(Rows from a pointing dataset)
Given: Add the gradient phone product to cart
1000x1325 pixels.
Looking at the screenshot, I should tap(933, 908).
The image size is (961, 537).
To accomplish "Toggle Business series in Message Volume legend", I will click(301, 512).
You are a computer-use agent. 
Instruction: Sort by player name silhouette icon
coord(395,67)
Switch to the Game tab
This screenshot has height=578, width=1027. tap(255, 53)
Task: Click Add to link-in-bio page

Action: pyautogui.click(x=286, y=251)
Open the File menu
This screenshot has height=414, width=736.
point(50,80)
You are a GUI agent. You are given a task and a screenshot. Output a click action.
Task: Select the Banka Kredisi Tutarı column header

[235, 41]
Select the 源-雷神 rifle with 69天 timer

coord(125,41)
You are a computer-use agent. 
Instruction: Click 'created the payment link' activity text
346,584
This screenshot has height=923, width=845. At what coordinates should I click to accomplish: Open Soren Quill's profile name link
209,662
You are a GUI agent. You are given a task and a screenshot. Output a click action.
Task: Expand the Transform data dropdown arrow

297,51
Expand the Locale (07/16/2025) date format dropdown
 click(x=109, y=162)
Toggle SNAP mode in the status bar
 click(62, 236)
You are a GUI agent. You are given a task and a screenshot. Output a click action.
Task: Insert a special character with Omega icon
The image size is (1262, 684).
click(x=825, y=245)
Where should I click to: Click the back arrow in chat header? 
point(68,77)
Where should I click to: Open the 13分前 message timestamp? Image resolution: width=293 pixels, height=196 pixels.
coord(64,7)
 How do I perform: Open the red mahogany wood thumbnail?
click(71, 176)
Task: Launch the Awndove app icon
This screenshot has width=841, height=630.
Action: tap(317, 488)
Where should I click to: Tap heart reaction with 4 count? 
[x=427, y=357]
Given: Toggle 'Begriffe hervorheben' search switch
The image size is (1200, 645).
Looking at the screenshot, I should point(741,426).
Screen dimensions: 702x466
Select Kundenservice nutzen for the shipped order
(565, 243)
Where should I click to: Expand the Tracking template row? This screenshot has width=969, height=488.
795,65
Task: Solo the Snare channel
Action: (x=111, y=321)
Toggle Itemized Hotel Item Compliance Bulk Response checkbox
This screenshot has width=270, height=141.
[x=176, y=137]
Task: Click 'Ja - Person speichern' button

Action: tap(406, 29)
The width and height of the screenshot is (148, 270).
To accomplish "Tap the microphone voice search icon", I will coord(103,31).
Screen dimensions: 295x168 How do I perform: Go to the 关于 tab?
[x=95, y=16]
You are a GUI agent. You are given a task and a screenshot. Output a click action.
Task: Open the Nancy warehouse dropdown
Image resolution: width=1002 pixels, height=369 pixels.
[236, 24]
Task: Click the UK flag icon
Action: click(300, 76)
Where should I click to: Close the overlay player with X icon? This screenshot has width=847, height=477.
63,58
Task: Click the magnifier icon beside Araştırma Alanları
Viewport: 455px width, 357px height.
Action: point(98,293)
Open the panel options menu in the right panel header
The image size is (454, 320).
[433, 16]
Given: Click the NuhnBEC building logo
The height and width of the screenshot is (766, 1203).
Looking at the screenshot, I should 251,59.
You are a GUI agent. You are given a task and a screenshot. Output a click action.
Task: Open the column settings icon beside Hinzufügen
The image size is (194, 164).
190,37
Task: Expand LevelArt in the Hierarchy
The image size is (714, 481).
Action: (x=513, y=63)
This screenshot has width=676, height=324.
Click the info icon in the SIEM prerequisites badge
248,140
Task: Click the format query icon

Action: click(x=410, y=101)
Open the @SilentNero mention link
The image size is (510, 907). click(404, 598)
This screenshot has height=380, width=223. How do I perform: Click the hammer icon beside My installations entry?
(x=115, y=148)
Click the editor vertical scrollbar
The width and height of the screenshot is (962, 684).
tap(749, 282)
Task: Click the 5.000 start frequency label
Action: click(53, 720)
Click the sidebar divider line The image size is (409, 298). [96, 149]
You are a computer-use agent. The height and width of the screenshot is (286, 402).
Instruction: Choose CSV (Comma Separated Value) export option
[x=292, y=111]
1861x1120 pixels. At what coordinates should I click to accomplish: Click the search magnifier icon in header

▶ **Problem description**
Copy out the rows above word for word, from the line containing "Select the 源-雷神 rifle with 69天 timer" through the line containing "[x=176, y=137]", including both of those lines.

▶ **Response to this task**
Select the 源-雷神 rifle with 69天 timer

coord(125,41)
You are a computer-use agent. 
Instruction: Click 'created the payment link' activity text
346,584
This screenshot has height=923, width=845. At what coordinates should I click to accomplish: Open Soren Quill's profile name link
209,662
You are a GUI agent. You are given a task and a screenshot. Output a click action.
Task: Expand the Transform data dropdown arrow

297,51
Expand the Locale (07/16/2025) date format dropdown
 click(x=109, y=162)
Toggle SNAP mode in the status bar
 click(62, 236)
You are a GUI agent. You are given a task and a screenshot. Output a click action.
Task: Insert a special character with Omega icon
The image size is (1262, 684).
click(x=825, y=245)
Where should I click to: Click the back arrow in chat header? 
point(68,77)
Where should I click to: Open the 13分前 message timestamp? Image resolution: width=293 pixels, height=196 pixels.
coord(64,7)
 How do I perform: Open the red mahogany wood thumbnail?
click(71, 176)
Task: Launch the Awndove app icon
This screenshot has width=841, height=630.
Action: tap(317, 488)
Where should I click to: Tap heart reaction with 4 count? 
[x=427, y=357]
Given: Toggle 'Begriffe hervorheben' search switch
The image size is (1200, 645).
Looking at the screenshot, I should point(741,426).
Screen dimensions: 702x466
Select Kundenservice nutzen for the shipped order
(565, 243)
Where should I click to: Expand the Tracking template row? This screenshot has width=969, height=488.
795,65
Task: Solo the Snare channel
Action: (x=111, y=321)
Toggle Itemized Hotel Item Compliance Bulk Response checkbox
This screenshot has width=270, height=141.
[x=176, y=137]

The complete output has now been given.